(Beginning of LISTED ENTRIES)

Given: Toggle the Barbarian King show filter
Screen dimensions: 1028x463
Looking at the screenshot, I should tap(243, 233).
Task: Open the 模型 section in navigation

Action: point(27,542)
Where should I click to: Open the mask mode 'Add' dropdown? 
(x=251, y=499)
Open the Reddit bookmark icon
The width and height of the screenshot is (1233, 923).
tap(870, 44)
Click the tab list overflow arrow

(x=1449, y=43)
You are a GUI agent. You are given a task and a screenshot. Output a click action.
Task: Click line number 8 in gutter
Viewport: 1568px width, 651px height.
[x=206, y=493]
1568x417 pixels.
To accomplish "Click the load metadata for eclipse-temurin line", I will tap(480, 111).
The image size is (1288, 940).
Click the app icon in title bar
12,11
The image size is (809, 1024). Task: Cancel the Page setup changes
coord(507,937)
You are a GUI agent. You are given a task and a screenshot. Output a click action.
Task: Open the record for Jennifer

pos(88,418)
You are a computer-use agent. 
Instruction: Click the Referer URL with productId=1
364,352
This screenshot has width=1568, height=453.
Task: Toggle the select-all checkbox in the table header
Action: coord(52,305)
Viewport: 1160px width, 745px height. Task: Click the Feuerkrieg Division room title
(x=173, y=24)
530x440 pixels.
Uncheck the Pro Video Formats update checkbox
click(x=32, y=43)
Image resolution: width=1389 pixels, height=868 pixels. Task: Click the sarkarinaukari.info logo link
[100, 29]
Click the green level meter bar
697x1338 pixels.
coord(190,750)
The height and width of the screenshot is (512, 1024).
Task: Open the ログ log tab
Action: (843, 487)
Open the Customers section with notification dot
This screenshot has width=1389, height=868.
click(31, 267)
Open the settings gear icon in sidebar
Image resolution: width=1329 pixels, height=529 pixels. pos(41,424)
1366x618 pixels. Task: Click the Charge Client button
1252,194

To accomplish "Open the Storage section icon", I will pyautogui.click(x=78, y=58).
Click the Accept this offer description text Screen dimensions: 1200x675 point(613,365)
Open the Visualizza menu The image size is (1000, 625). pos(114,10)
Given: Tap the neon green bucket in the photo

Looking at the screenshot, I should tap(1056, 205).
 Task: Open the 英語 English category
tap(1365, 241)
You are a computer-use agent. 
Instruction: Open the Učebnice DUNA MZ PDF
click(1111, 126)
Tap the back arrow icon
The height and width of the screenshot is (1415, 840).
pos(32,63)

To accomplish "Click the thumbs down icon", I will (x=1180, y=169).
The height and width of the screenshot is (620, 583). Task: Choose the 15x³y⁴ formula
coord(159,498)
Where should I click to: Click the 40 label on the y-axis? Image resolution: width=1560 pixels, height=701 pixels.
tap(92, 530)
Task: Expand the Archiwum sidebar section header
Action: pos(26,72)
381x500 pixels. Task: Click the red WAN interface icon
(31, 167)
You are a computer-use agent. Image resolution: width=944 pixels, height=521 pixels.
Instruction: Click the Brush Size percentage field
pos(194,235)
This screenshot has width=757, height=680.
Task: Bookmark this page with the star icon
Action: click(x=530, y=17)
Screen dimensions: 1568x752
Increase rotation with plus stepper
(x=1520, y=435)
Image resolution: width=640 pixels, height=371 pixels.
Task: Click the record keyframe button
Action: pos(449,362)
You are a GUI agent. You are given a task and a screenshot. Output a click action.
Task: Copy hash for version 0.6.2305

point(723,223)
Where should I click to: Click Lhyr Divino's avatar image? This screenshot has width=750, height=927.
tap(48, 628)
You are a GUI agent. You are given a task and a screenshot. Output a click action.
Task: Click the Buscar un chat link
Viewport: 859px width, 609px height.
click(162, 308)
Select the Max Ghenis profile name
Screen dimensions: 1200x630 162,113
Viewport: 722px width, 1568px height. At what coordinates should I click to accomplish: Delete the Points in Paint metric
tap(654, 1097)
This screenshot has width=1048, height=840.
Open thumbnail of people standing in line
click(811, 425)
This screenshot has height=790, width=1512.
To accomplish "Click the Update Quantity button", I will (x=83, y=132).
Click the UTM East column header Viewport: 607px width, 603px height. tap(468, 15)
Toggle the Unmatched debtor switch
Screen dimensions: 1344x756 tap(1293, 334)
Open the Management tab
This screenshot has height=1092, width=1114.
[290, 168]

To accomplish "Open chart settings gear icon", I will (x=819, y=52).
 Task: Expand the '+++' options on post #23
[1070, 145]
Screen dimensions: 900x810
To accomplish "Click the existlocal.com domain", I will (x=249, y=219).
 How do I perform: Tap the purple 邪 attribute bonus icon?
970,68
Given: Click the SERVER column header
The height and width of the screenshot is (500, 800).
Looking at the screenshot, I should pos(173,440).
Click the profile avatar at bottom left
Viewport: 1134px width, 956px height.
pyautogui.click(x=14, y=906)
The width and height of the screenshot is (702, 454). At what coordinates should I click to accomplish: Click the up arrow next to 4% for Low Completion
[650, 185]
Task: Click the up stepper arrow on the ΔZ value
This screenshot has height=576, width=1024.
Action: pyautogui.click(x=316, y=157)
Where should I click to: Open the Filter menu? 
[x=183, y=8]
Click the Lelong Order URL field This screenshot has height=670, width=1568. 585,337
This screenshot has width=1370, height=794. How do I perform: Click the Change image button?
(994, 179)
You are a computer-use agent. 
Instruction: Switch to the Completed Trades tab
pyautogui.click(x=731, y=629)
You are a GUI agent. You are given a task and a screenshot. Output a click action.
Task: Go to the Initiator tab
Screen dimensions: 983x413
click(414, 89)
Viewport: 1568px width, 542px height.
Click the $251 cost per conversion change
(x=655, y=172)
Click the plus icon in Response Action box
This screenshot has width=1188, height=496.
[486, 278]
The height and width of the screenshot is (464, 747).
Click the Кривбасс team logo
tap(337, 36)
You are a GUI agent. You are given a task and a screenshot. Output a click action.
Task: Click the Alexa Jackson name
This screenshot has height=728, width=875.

(End of LISTED ENTRIES)

» TASK:
When the entries above are retyped, each line must stay exactly as it is.

» OUTPUT BELOW:
Given: Toggle the Barbarian King show filter
Screen dimensions: 1028x463
Looking at the screenshot, I should tap(243, 233).
Task: Open the 模型 section in navigation

Action: point(27,542)
Where should I click to: Open the mask mode 'Add' dropdown? 
(x=251, y=499)
Open the Reddit bookmark icon
The width and height of the screenshot is (1233, 923).
tap(870, 44)
Click the tab list overflow arrow

(x=1449, y=43)
You are a GUI agent. You are given a task and a screenshot. Output a click action.
Task: Click line number 8 in gutter
Viewport: 1568px width, 651px height.
[x=206, y=493]
1568x417 pixels.
To accomplish "Click the load metadata for eclipse-temurin line", I will tap(480, 111).
The image size is (1288, 940).
Click the app icon in title bar
12,11
The image size is (809, 1024). Task: Cancel the Page setup changes
coord(507,937)
You are a GUI agent. You are given a task and a screenshot. Output a click action.
Task: Open the record for Jennifer

pos(88,418)
You are a computer-use agent. 
Instruction: Click the Referer URL with productId=1
364,352
This screenshot has width=1568, height=453.
Task: Toggle the select-all checkbox in the table header
Action: coord(52,305)
Viewport: 1160px width, 745px height. Task: Click the Feuerkrieg Division room title
(x=173, y=24)
530x440 pixels.
Uncheck the Pro Video Formats update checkbox
click(x=32, y=43)
Image resolution: width=1389 pixels, height=868 pixels. Task: Click the sarkarinaukari.info logo link
[100, 29]
Click the green level meter bar
697x1338 pixels.
coord(190,750)
The height and width of the screenshot is (512, 1024).
Task: Open the ログ log tab
Action: (843, 487)
Open the Customers section with notification dot
This screenshot has width=1389, height=868.
click(31, 267)
Open the settings gear icon in sidebar
Image resolution: width=1329 pixels, height=529 pixels. pos(41,424)
1366x618 pixels. Task: Click the Charge Client button
1252,194

To accomplish "Open the Storage section icon", I will pyautogui.click(x=78, y=58).
Click the Accept this offer description text Screen dimensions: 1200x675 point(613,365)
Open the Visualizza menu The image size is (1000, 625). pos(114,10)
Given: Tap the neon green bucket in the photo

Looking at the screenshot, I should tap(1056, 205).
 Task: Open the 英語 English category
tap(1365, 241)
You are a computer-use agent. 
Instruction: Open the Učebnice DUNA MZ PDF
click(1111, 126)
Tap the back arrow icon
The height and width of the screenshot is (1415, 840).
pos(32,63)

To accomplish "Click the thumbs down icon", I will (x=1180, y=169).
The height and width of the screenshot is (620, 583). Task: Choose the 15x³y⁴ formula
coord(159,498)
Where should I click to: Click the 40 label on the y-axis? Image resolution: width=1560 pixels, height=701 pixels.
tap(92, 530)
Task: Expand the Archiwum sidebar section header
Action: pos(26,72)
381x500 pixels. Task: Click the red WAN interface icon
(31, 167)
You are a computer-use agent. Image resolution: width=944 pixels, height=521 pixels.
Instruction: Click the Brush Size percentage field
pos(194,235)
This screenshot has width=757, height=680.
Task: Bookmark this page with the star icon
Action: click(x=530, y=17)
Screen dimensions: 1568x752
Increase rotation with plus stepper
(x=1520, y=435)
Image resolution: width=640 pixels, height=371 pixels.
Task: Click the record keyframe button
Action: pos(449,362)
You are a GUI agent. You are given a task and a screenshot. Output a click action.
Task: Copy hash for version 0.6.2305

point(723,223)
Where should I click to: Click Lhyr Divino's avatar image? This screenshot has width=750, height=927.
tap(48, 628)
You are a GUI agent. You are given a task and a screenshot. Output a click action.
Task: Click the Buscar un chat link
Viewport: 859px width, 609px height.
click(162, 308)
Select the Max Ghenis profile name
Screen dimensions: 1200x630 162,113
Viewport: 722px width, 1568px height. At what coordinates should I click to accomplish: Delete the Points in Paint metric
tap(654, 1097)
This screenshot has width=1048, height=840.
Open thumbnail of people standing in line
click(811, 425)
This screenshot has height=790, width=1512.
To accomplish "Click the Update Quantity button", I will (x=83, y=132).
Click the UTM East column header Viewport: 607px width, 603px height. tap(468, 15)
Toggle the Unmatched debtor switch
Screen dimensions: 1344x756 tap(1293, 334)
Open the Management tab
This screenshot has height=1092, width=1114.
[290, 168]

To accomplish "Open chart settings gear icon", I will (x=819, y=52).
 Task: Expand the '+++' options on post #23
[1070, 145]
Screen dimensions: 900x810
To accomplish "Click the existlocal.com domain", I will (x=249, y=219).
 How do I perform: Tap the purple 邪 attribute bonus icon?
970,68
Given: Click the SERVER column header
The height and width of the screenshot is (500, 800).
Looking at the screenshot, I should pos(173,440).
Click the profile avatar at bottom left
Viewport: 1134px width, 956px height.
pyautogui.click(x=14, y=906)
The width and height of the screenshot is (702, 454). At what coordinates should I click to accomplish: Click the up arrow next to 4% for Low Completion
[650, 185]
Task: Click the up stepper arrow on the ΔZ value
This screenshot has height=576, width=1024.
Action: pyautogui.click(x=316, y=157)
Where should I click to: Open the Filter menu? 
[x=183, y=8]
Click the Lelong Order URL field This screenshot has height=670, width=1568. 585,337
This screenshot has width=1370, height=794. How do I perform: Click the Change image button?
(994, 179)
You are a computer-use agent. 
Instruction: Switch to the Completed Trades tab
pyautogui.click(x=731, y=629)
You are a GUI agent. You are given a task and a screenshot. Output a click action.
Task: Go to the Initiator tab
Screen dimensions: 983x413
click(414, 89)
Viewport: 1568px width, 542px height.
Click the $251 cost per conversion change
(x=655, y=172)
Click the plus icon in Response Action box
This screenshot has width=1188, height=496.
[486, 278]
The height and width of the screenshot is (464, 747).
Click the Кривбасс team logo
tap(337, 36)
You are a GUI agent. You are given a task and a screenshot. Output a click action.
Task: Click the Alexa Jackson name
This screenshot has height=728, width=875.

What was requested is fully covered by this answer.